▸ **Exercise data**:
—————

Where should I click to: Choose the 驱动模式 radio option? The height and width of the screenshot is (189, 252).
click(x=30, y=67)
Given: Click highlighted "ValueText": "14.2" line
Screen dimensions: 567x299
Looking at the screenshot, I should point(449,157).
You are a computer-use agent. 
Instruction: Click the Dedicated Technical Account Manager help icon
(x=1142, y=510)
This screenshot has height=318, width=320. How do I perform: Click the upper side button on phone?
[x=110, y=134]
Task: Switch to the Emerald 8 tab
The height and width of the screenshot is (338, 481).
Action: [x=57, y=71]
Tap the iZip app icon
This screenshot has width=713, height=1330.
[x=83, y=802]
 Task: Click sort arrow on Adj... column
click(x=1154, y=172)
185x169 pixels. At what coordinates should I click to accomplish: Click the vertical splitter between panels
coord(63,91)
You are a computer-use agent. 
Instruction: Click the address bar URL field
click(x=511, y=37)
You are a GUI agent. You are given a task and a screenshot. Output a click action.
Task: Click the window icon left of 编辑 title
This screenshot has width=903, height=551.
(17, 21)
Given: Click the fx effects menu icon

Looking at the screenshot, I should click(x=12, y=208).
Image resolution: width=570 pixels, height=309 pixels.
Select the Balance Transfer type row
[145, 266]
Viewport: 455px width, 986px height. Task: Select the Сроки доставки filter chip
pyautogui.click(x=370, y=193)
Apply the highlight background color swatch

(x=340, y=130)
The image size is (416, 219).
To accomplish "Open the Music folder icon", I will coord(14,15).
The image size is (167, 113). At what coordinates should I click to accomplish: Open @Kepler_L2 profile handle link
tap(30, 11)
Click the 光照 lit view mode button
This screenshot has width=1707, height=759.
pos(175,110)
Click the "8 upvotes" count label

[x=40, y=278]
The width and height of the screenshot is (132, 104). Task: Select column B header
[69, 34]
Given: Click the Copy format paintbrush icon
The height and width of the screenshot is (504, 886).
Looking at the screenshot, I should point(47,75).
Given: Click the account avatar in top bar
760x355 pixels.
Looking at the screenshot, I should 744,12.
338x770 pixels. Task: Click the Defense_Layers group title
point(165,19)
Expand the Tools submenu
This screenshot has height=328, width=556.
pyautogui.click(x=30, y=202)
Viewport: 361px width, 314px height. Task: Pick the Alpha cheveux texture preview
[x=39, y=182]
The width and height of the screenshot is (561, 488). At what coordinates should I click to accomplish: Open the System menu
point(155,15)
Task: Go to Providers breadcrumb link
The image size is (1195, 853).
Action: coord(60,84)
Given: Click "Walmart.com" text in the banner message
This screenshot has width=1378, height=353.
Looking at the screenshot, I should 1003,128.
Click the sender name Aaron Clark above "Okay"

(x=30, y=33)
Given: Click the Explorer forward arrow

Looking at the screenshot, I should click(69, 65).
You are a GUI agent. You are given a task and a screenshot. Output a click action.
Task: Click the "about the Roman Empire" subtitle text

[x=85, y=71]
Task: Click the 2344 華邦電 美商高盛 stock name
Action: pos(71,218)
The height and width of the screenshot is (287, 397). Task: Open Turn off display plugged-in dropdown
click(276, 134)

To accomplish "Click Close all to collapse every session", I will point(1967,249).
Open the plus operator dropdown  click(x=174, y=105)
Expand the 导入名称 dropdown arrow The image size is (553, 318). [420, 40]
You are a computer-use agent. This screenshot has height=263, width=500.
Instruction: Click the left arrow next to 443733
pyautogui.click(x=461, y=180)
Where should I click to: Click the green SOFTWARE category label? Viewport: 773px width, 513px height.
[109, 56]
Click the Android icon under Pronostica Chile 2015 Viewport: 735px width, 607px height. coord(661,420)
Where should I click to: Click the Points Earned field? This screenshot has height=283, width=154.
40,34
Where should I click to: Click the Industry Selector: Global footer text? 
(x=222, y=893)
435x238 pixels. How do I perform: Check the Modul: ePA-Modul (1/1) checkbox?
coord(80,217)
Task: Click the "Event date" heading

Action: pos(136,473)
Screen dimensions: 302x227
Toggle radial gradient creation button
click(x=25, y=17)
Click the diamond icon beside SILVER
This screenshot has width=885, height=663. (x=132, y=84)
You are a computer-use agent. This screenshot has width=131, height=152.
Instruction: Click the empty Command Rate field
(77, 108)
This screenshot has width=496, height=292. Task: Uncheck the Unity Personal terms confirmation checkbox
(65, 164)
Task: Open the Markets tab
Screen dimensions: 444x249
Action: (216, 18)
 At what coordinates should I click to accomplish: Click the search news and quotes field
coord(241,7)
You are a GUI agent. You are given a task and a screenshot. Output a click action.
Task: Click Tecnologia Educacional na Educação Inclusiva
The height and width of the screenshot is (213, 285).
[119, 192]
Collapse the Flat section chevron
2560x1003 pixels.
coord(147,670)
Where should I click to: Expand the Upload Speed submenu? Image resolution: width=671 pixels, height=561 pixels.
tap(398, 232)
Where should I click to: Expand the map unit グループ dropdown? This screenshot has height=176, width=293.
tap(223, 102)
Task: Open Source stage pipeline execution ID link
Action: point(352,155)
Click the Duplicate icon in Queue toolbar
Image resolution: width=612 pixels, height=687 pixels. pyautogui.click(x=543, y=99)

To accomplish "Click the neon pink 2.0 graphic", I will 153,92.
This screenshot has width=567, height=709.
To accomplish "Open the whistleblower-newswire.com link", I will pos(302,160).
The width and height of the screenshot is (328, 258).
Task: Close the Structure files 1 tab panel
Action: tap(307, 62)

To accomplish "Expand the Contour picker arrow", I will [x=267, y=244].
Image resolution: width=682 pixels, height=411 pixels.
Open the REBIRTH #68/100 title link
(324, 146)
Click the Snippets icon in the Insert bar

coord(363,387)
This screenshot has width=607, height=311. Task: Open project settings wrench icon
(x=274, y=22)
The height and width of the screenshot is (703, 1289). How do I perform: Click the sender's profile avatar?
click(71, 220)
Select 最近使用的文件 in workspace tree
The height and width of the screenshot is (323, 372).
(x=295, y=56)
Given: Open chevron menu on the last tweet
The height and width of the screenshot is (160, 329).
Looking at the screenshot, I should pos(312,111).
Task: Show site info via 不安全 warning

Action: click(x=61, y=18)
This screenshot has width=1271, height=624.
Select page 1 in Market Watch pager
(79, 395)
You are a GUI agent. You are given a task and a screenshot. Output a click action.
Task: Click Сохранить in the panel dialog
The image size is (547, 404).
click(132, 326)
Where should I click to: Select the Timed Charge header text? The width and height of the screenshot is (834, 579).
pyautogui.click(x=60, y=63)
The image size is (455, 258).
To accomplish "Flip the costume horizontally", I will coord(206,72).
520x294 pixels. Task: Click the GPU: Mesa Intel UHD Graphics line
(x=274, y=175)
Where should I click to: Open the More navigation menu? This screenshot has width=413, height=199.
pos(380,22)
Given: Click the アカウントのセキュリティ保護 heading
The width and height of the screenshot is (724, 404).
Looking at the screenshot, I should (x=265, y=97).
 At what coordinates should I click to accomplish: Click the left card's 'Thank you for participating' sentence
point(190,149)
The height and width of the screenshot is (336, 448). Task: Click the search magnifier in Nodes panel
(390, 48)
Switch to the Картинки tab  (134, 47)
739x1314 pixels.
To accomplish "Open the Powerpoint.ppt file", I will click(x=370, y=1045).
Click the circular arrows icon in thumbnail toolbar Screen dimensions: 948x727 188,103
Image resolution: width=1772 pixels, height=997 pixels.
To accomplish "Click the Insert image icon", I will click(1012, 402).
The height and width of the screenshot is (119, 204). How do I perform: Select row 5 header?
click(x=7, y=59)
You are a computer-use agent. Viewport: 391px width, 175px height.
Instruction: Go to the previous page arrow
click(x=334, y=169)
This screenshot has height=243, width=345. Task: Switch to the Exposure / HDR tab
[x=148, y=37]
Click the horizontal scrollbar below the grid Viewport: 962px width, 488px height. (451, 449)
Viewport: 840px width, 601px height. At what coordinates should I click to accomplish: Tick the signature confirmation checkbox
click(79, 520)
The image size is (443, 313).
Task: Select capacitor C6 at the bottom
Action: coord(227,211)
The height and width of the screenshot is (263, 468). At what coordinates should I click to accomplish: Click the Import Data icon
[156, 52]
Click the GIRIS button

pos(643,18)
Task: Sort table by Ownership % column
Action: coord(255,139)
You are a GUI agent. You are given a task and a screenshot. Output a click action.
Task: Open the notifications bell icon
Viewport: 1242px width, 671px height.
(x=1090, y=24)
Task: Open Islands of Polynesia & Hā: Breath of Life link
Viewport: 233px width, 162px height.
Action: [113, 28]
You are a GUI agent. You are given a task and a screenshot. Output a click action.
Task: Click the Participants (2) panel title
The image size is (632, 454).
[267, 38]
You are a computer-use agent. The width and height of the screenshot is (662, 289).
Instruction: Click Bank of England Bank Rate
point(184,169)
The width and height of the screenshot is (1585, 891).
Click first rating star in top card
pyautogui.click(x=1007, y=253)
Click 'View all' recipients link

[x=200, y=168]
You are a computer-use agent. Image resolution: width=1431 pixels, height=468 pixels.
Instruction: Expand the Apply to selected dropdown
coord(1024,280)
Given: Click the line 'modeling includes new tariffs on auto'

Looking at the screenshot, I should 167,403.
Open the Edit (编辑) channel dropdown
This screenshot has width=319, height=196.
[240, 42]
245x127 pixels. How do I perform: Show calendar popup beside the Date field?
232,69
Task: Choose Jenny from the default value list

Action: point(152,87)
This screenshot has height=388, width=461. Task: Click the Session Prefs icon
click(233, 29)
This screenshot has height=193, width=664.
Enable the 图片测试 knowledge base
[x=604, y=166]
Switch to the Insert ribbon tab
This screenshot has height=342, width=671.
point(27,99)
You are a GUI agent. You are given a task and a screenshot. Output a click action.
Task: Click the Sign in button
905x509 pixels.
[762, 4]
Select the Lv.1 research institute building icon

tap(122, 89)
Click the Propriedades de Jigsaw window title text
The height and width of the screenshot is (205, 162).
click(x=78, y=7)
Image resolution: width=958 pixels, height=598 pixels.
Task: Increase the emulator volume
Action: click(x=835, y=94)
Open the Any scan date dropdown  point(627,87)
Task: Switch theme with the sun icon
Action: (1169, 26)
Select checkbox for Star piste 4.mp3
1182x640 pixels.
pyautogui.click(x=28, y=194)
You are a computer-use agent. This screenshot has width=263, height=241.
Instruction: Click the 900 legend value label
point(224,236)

—————

▸ **Problem**: Single out each line of the records above with the string "computer" in it, and copy it.

▸ **Response to the task**:
You are a computer-use agent. 
You are a computer-use agent. 
You are a computer-use agent. This screenshot has height=263, width=500.
You are a computer-use agent. This screenshot has width=131, height=152.
You are a computer-use agent. Viewport: 391px width, 175px height.
You are a computer-use agent. The width and height of the screenshot is (662, 289).
You are a computer-use agent. Image resolution: width=1431 pixels, height=468 pixels.
You are a computer-use agent. This screenshot has width=263, height=241.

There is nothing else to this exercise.